Under normal conditions, the funding rate fluctuates between 0.005% and 0.03%. During extreme market moves, it can surge to 0.1% or even above 0.5%.

For example, during a strong rally with heavy long positioning, the funding rate might hit 0.3%. A 10,000 USDT long position would then cost 30 USDT per 8 hours — that's 90 USDT per day, a very significant expense.

How to Use Funding Rates in Your Trading

Avoid Opening Longs During High Positive Rates

When the funding rate is extremely high (above 0.1%), it signals overheated bullish sentiment. Opening long not only means high funding costs but also elevated pullback risk. Experienced traders often reduce or close positions when funding rates spike.

Funding Rate Arbitrage

Some traders use funding rates for low-risk arbitrage: buy a coin on the spot market (long spot) while simultaneously opening an equal short on futures. Price movements cancel out, but if the funding rate is positive, you collect funding payments as a short holder.

Returns are modest but risk is very low — suitable for large-capital conservative investors.

Close Before Settlement

Short-term traders can watch settlement times. If your position direction means paying a high funding fee at the upcoming settlement, close before the settlement and reopen afterward to avoid the charge.

Note that closing and reopening both incur trading fees, so this only makes sense when the funding rate is relatively high.

Funding Rate as a Sentiment Indicator

The funding rate is an excellent gauge of market sentiment. Rising rates signal growing bullish strength — but also potential overcrowding that could precede a pullback. Falling or negative rates signal bearish dominance — but potential short-side overcrowding that could precede a bounce.

Many experienced traders use the funding rate as a contrarian indicator: consider shorting when rates are extremely high, and going long when rates are extremely low. Of course, this is supplementary analysis, not a standalone trading signal.

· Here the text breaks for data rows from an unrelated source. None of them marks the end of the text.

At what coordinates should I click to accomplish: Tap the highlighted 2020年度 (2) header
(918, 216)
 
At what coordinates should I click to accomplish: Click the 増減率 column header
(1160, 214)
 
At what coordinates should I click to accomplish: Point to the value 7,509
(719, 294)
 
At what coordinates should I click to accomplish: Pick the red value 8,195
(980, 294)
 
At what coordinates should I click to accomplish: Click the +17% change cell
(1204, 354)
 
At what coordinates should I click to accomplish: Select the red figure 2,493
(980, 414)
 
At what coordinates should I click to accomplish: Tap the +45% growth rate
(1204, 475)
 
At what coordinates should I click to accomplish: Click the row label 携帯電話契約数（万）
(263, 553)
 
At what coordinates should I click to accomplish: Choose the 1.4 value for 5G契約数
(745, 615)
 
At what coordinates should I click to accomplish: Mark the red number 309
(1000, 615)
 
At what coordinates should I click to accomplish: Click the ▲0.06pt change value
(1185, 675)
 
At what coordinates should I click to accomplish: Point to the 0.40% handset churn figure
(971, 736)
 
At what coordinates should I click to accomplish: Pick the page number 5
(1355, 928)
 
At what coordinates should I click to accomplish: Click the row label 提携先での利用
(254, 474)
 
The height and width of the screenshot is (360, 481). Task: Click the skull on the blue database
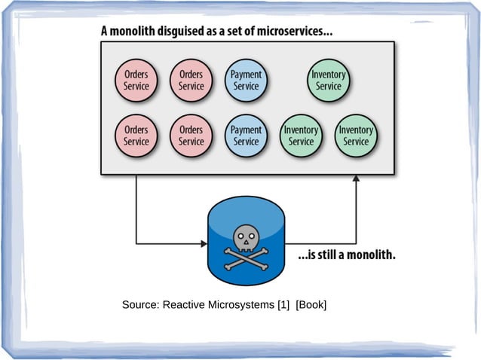246,238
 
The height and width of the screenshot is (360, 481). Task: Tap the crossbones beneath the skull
246,256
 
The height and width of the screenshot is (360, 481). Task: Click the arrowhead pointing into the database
204,243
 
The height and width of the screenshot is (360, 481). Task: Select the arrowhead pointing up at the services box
356,178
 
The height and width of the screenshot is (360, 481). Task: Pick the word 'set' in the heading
239,33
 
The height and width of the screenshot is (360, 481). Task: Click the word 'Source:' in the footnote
141,304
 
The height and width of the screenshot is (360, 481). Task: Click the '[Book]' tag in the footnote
311,304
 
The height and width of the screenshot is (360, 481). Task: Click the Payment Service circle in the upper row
246,81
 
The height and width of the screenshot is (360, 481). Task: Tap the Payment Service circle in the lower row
246,136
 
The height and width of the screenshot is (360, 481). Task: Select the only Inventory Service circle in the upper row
329,81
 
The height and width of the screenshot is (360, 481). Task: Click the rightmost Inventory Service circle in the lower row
356,136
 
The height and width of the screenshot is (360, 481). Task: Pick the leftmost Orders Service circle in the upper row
136,81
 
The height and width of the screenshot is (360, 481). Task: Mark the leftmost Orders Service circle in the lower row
136,136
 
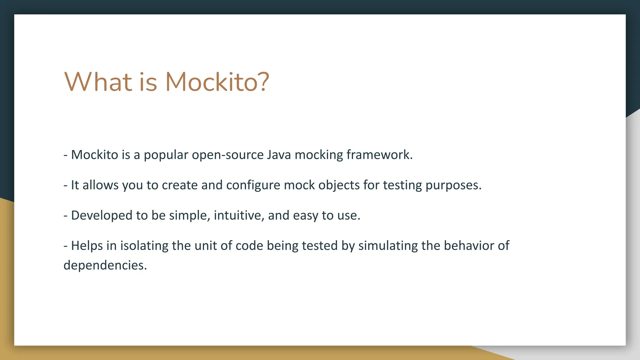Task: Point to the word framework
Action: (x=379, y=155)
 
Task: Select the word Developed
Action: (x=102, y=216)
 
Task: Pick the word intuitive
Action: (x=239, y=216)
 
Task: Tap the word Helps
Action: (x=87, y=246)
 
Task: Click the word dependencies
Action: (x=105, y=266)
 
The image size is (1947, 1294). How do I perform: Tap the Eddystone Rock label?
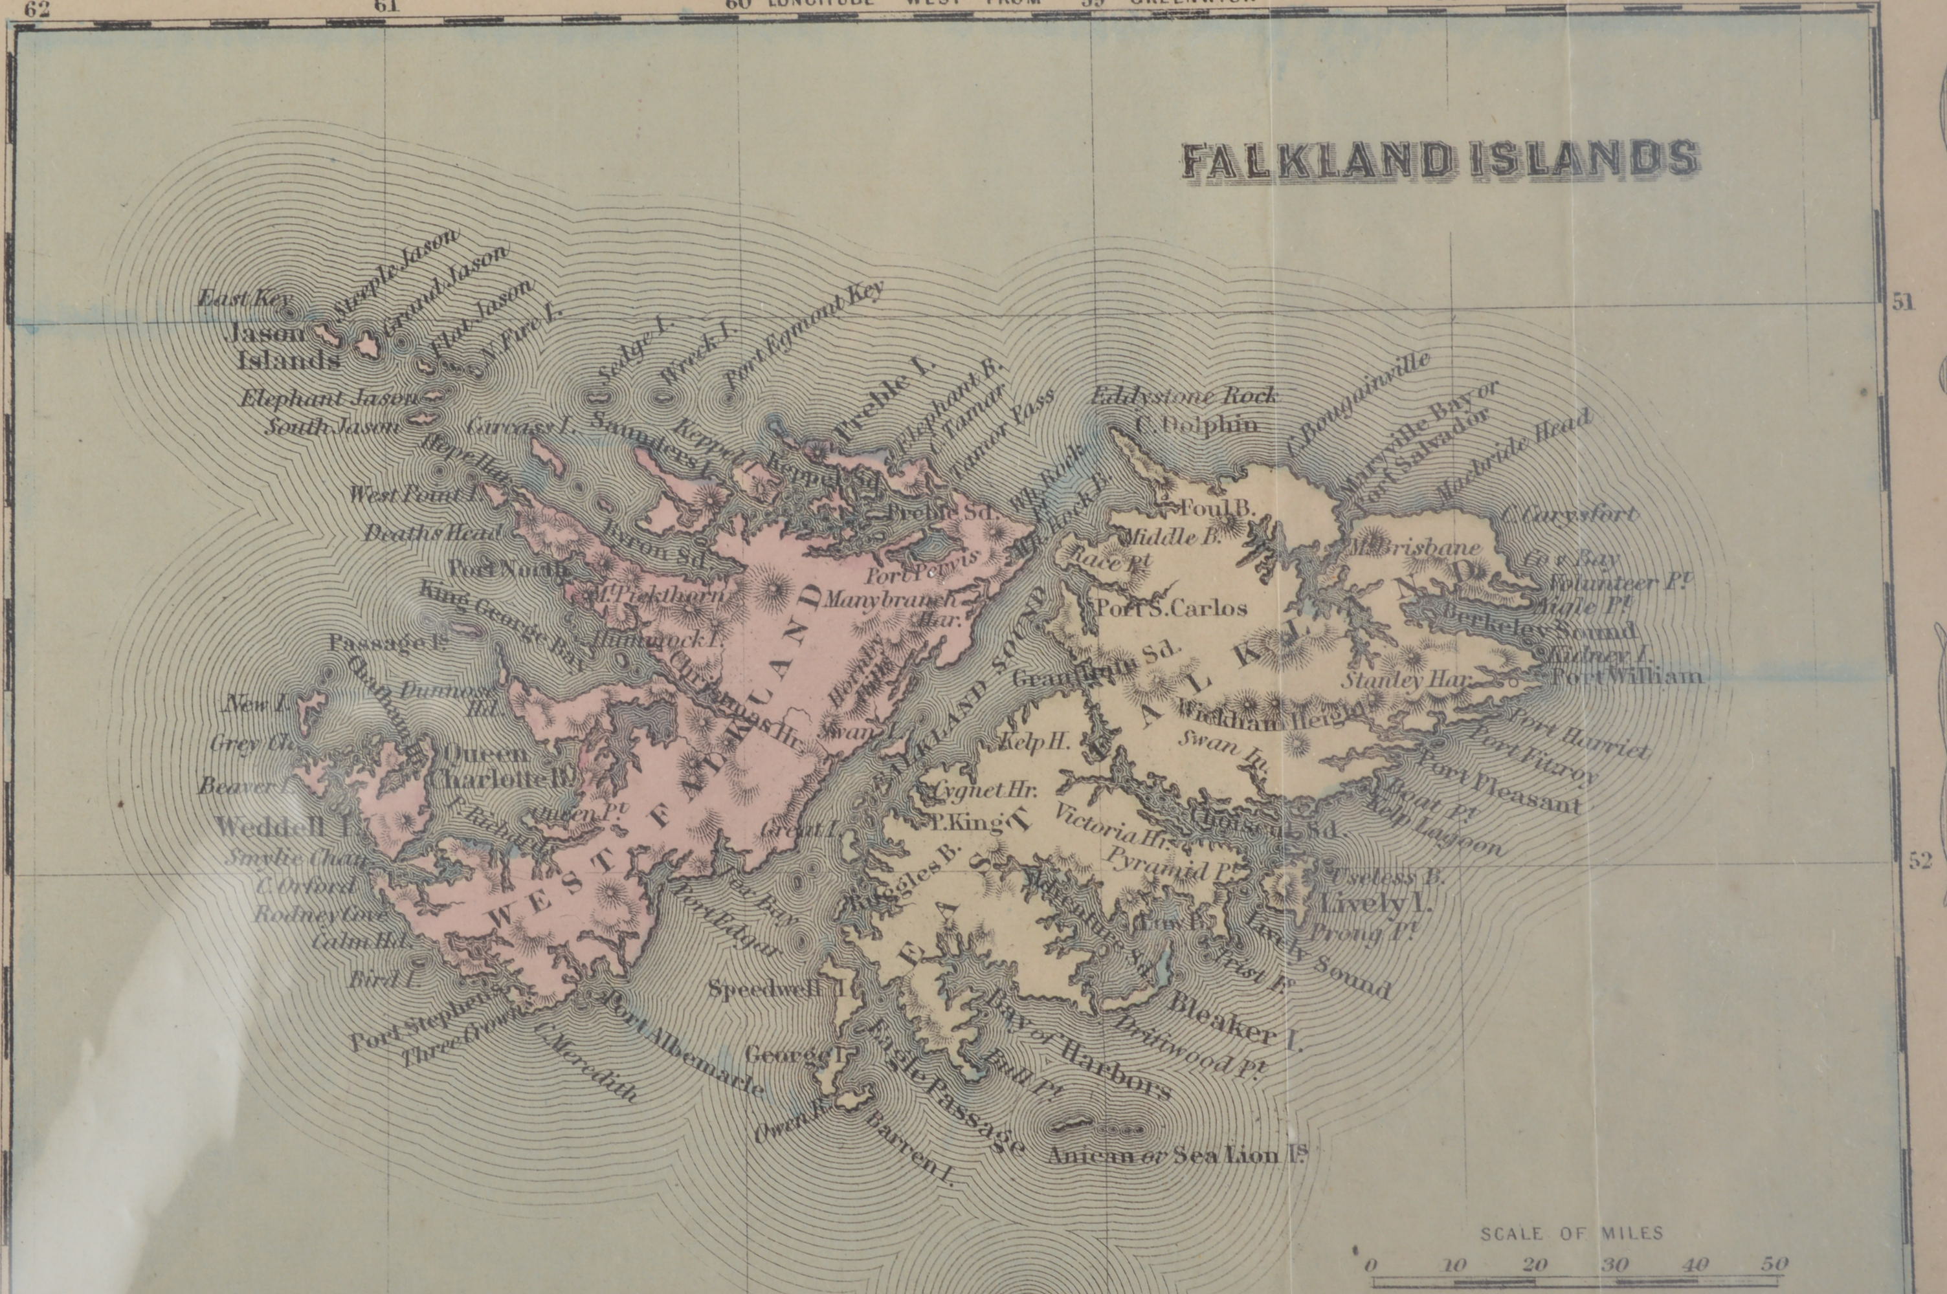click(1185, 396)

Q: Does the funding fee go to the exchange?

A: No. The funding fee is exchanged directly between longs and shorts — the exchange merely facilitates the settlement process and doesn't take a cut. The exchange earns money from trading fees, not funding rates.

Q: Do I pay the funding fee even if I've held my position for less than 8 hours?

A: As long as you hold a position at the settlement time (00:00, 08:00, or 16:00 UTC+8), you pay or receive the full funding fee regardless of how long you've held it — even if you opened one minute before settlement. Conversely, if you open and close between two settlement times, you pay no funding fee at all.